山本太郎代表(47)率いるれいわ新選組は15日、声明を発表し、参院選最中に銃撃事件で死去した安倍晋三元首相(享年67)の国葬が行われる方針に対し、反対の声明を発表した。

 れいわは「凶弾に倒れた安倍晋三元総理大臣に改めて哀悼の意を表します。言論に対する一切の暴力行為を許容しない」と前置きした上で、「元総理大臣の葬儀を国葬で行うという政府の決定について、私たちは強く反対する」として、2つの理由を挙げた。

 1つ目は国葬の法的根拠がないことだ。首相経験者の国葬は吉田茂元首相以来、2人目となる。

「仮に政府が『国民葬』のようなものを提案するのであれば、国民全体が納得いく根拠を示し、国会においても議論を行うことを大前提にすべきである。一方で、安倍元総理の政策について肯定的に評価する意見があることは理解する。安倍元総理の功績を評価する方々が、葬儀の場でその功績をたたえることは広く認められるべきであろう。しかし、それを国葬として行うことは筋違い。支持者や、特定の宗教団体や党の関係者主催の葬儀を行えばよく、国葬という形をとる必要は全くない」とした。

 そして2つ目の理由として、岸田文雄首相が「日本経済の再生、日米関係を基軸とした外交の展開、東日本大震災からの復興」の功績を理由に国葬とした点だ。

 れいわは「安倍元総理が日本経済の再生を実現したとは到底言えない」「日米同盟の強化が実現されたが、一方で、強硬な国会運営で、憲法上疑義のある集団的自衛権行使を可能にしたほか、日本の周辺諸国との距離も拡大した」「震災復興についても実際は未だ道半ば」と岸田首相のいう功績を安倍元首相はなしえていないとした。

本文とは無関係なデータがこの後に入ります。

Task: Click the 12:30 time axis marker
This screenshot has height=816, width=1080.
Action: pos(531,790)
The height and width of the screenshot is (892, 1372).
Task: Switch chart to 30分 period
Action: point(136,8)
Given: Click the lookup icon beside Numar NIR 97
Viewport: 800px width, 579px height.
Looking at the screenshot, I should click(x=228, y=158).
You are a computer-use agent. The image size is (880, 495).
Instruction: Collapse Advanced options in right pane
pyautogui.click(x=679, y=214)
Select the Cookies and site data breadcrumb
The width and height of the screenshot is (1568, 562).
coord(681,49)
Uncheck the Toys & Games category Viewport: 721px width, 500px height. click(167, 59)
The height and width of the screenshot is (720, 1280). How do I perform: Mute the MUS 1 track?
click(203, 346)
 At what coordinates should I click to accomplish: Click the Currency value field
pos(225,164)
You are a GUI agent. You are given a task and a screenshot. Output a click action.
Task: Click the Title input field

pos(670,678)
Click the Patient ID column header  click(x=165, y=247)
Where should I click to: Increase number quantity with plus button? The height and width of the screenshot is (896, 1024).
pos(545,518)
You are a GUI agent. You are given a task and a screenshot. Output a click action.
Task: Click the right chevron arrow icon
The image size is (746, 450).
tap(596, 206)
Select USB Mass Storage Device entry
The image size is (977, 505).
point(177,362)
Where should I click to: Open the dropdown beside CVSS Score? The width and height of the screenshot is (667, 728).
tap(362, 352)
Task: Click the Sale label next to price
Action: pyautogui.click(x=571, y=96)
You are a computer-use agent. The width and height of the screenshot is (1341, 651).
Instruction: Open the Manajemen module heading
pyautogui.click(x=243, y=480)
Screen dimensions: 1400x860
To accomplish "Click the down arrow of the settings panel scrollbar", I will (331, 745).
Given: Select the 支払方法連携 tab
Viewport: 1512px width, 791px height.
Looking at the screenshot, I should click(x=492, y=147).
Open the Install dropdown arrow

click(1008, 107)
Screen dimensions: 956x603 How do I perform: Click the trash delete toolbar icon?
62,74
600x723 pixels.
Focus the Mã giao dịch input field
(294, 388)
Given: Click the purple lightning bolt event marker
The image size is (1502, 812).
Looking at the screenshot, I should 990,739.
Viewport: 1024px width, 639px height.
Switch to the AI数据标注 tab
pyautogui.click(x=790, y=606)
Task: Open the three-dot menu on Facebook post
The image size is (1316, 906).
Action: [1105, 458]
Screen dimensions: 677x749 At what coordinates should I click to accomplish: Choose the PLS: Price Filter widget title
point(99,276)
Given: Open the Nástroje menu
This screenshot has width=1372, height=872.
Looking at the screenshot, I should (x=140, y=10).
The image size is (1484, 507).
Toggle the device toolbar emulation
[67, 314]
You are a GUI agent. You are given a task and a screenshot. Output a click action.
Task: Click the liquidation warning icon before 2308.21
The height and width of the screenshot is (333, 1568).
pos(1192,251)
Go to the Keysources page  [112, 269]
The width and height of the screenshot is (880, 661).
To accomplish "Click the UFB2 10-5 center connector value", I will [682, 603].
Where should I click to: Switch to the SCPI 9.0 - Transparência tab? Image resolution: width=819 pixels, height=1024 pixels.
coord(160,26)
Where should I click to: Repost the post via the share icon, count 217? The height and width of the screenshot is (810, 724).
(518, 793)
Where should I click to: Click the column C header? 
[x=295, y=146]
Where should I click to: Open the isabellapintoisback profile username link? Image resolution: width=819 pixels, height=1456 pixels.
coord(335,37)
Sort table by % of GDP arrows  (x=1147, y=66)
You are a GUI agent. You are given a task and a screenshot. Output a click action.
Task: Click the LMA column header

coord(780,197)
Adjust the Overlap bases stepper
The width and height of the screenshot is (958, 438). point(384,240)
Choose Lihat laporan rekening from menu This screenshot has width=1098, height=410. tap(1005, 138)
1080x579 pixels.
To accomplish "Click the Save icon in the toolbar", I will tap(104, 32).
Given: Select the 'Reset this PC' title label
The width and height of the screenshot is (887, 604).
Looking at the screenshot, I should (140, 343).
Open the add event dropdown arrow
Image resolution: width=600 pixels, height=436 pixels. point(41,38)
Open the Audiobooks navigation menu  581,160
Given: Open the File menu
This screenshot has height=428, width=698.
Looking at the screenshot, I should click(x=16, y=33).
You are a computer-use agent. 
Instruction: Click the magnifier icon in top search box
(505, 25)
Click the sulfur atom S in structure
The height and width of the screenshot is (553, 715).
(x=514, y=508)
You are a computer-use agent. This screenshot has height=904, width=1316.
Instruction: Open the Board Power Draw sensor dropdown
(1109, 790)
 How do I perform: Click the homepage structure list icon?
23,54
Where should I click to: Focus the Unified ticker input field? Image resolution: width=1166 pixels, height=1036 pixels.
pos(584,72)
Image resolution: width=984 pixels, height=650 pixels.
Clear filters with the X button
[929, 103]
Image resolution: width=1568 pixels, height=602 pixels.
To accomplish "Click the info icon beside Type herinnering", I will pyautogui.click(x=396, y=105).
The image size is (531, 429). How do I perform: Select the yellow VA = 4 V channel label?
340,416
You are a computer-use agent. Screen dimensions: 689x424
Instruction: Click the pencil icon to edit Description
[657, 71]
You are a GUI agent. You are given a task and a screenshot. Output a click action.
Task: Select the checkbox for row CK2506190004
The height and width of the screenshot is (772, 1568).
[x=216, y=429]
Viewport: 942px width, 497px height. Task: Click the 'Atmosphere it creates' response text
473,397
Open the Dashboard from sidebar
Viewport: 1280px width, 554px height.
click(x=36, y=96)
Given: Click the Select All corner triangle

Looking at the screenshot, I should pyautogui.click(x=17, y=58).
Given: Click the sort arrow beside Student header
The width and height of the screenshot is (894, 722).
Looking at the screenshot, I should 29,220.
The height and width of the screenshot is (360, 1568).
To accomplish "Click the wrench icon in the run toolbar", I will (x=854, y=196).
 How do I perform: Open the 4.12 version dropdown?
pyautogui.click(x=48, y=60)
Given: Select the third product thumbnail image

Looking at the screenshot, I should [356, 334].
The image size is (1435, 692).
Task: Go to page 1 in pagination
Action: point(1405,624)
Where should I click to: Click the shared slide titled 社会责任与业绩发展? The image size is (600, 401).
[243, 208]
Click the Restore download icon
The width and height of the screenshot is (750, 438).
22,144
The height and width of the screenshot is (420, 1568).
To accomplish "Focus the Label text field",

「政治家の非業の死と、生前の政治的評価とは分けて論ずるべき。国葬という形でこれまでの政策的失敗を口に出すことも憚れる空気を作り出し、神格化されるような国葬を行うこと自体がおかしい」と国葬に反対を訴え、「今回の事件は霊感商法などで社会問題化した新興宗教と自民党政治との密接な関係から生み出された悲劇とも言える。政教分離の徹底が必要であることも申し添えておく」と結んだ。

 共産党と社民党も国葬には反対を表明している。